■ Source document

- Opening Delimiter -

Sunday, July 5, 2009

Anitha Laxman

Anitha: I used to a see a tall, healthy woman walk in Theosophical Society gardens in 1998. I had a huge circle of friends and we talked in a bunch giving free reins to our mouths. I would spot this woman in tracks cross in the opposite directions; we were close to finishing our walk and this lady just about to begin hers.
I worked for a small web development company and our main client was Citibank. Being the front-end of the account, I would frequently visit the plush offices of Citi on Shakti Tower. Those buggers at the bank would make me wait for hours on appointments. Waiting interminably in the sofas were so dispiriting and I saw this ‘TS” walker running around the premis es. We possibly must have locked eyes but I have no energy for fresh people.
I was a regular to the weekend lectures of Swami Paramarthananda and I would once again run into this figure. Still no acknowledgement or introduction! The woman was tall at over 5’ 8”, fair, hair like a cascade to shoulder length, pointed nose, and an almost typical Indian look. She was more than pedestrian in looks and if you watched the same face every day – like I did in TS- then that face began to grow on you.  
I introduced myself the first time at Vidyamandir; the lecture had gotten over and the people rushed out of a iron gate. I almost ran to arrest her stride and made a direct plea,” I have seen you in TS and Citibank. I believe you have referral system and I would be extremely grateful if you can get the contact details of people in HR”. She was gracious while introducing herself,” I am Anitha and I am a product manager at Citi. This is my visiting card and send your resume to this mail id. I’ll see what I can do”.   
After this short intro, each time we bumped into at TS, or at Citibank waiting ward or at Vidyamandir, we exchanged a brief hello or a stifled smile or just nodded to acknowledge cognition. We did not recognize each other for the first 6 months and now we spoke at every opportunity. Her mails were exhaustive and slowly she getting into my system.

- Closing Delimiter -

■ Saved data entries

- Opening Delimiter -

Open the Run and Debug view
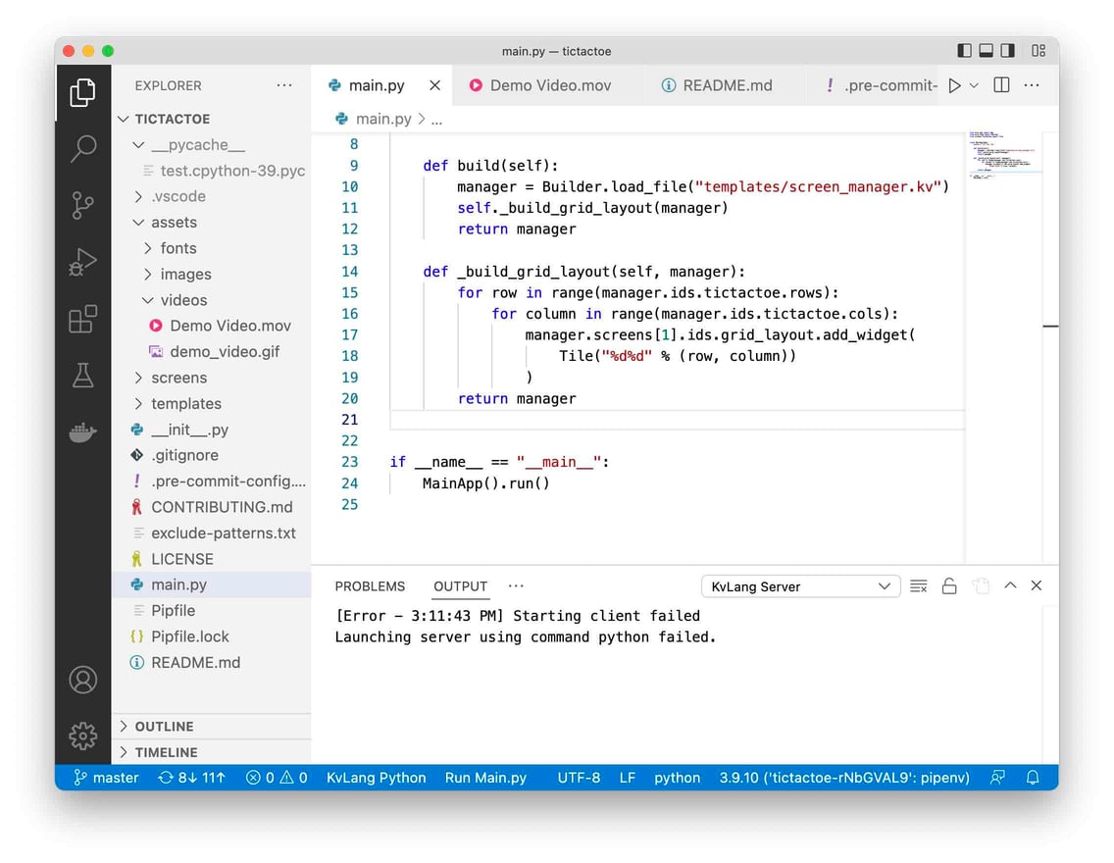This screenshot has width=1114, height=863. (x=82, y=262)
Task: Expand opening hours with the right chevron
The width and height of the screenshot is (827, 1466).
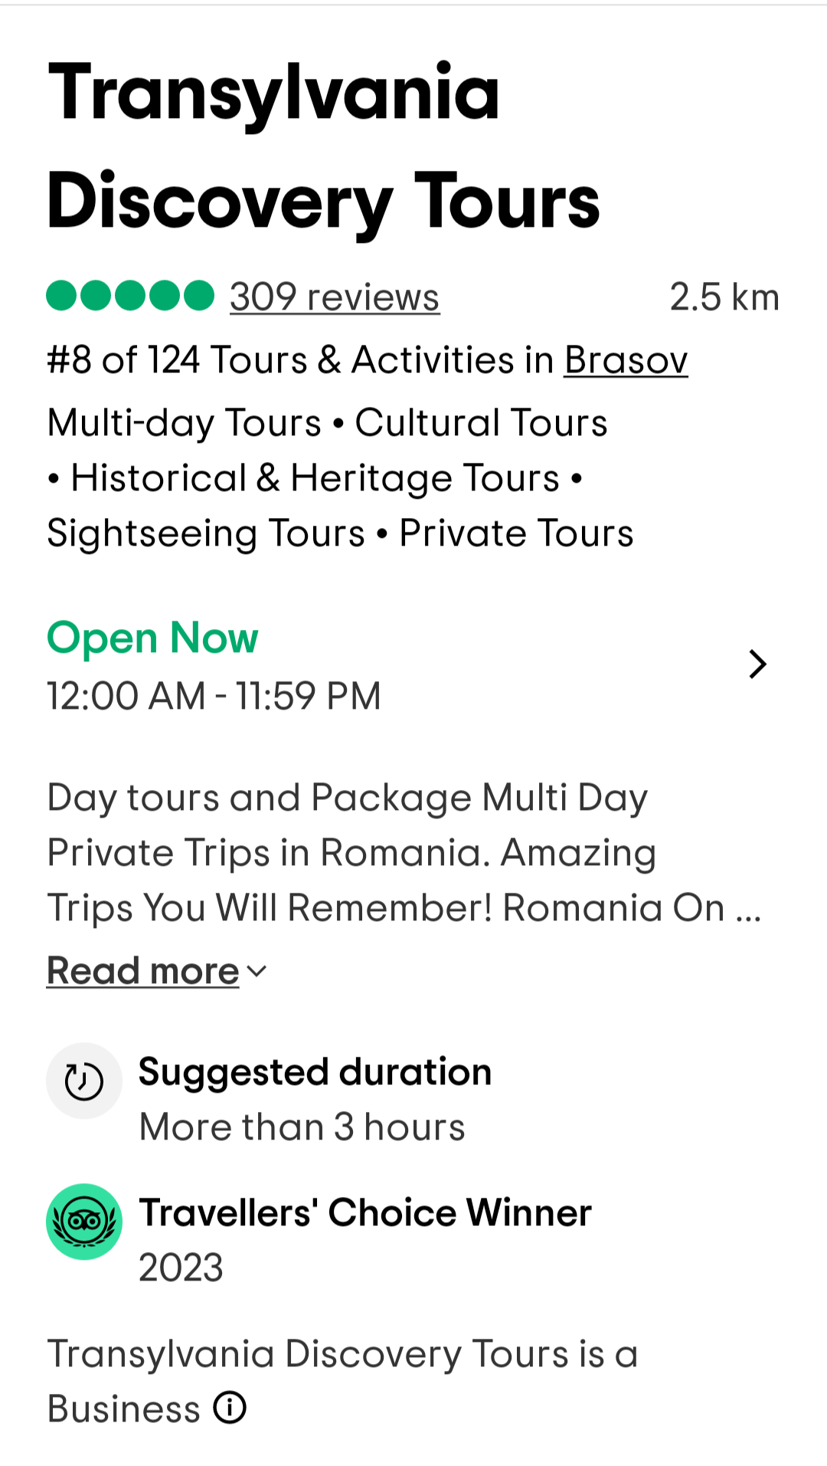Action: click(x=757, y=664)
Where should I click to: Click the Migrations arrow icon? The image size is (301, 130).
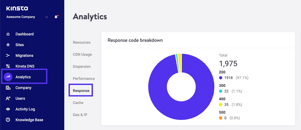click(8, 55)
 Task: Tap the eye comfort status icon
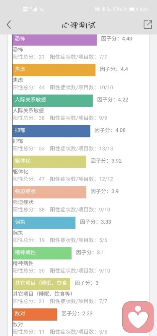point(97,9)
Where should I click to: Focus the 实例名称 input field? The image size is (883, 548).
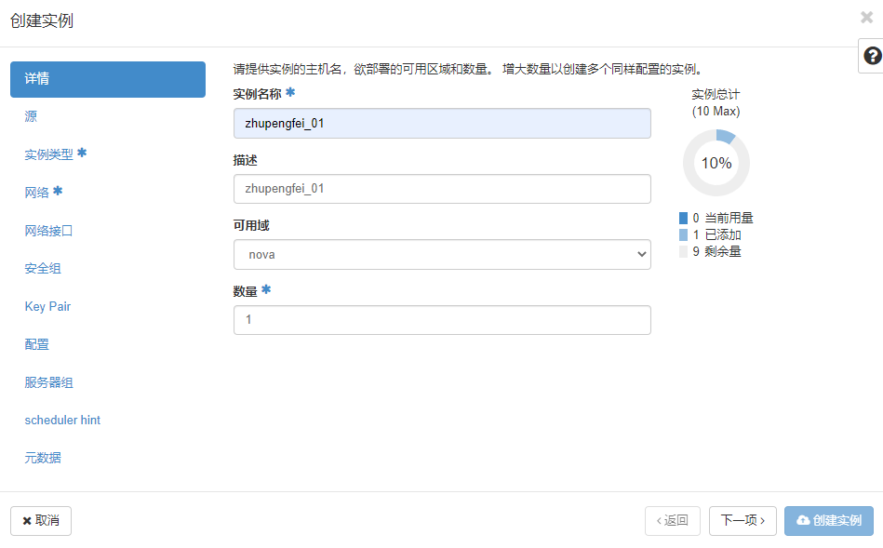coord(442,123)
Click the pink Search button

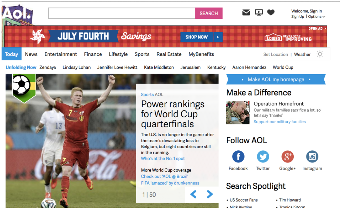pyautogui.click(x=209, y=13)
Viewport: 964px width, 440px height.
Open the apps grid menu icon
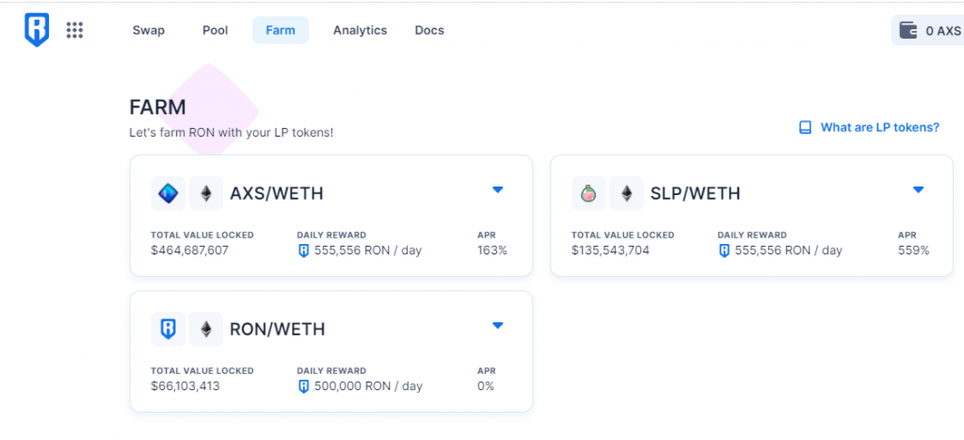[x=74, y=30]
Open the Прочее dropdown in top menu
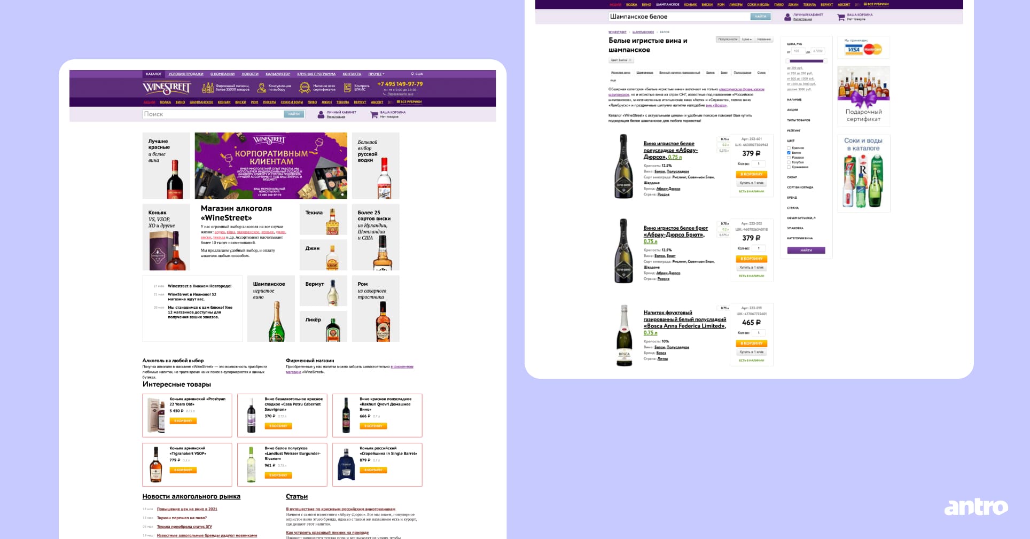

- Closing Delimiter -

■ Required actions
1 > Do statements (a)–(c) agree with the account of Anitha? For each, answer yes or no and quote the words that decide it. (a) The narrator first introduced themself to Anitha at Vidyamandir. (b) The main client of the narrator's company was Citibank. (c) Anitha worked at Citi as a software engineer.
2 > What physical features of Anitha does the sentence beginning "The woman was tall" in the account of Anitha list? Give all of them.

■ Answers provided
1 >
(a) Yes: "I introduced myself the first time at Vidyamandir"
(b) Yes: "our main client was Citibank"
(c) No: "I am a product manager at Citi"

2 >
- tall at over 5’ 8”
- fair
- hair like a cascade to shoulder length
- pointed nose
- an almost typical Indian look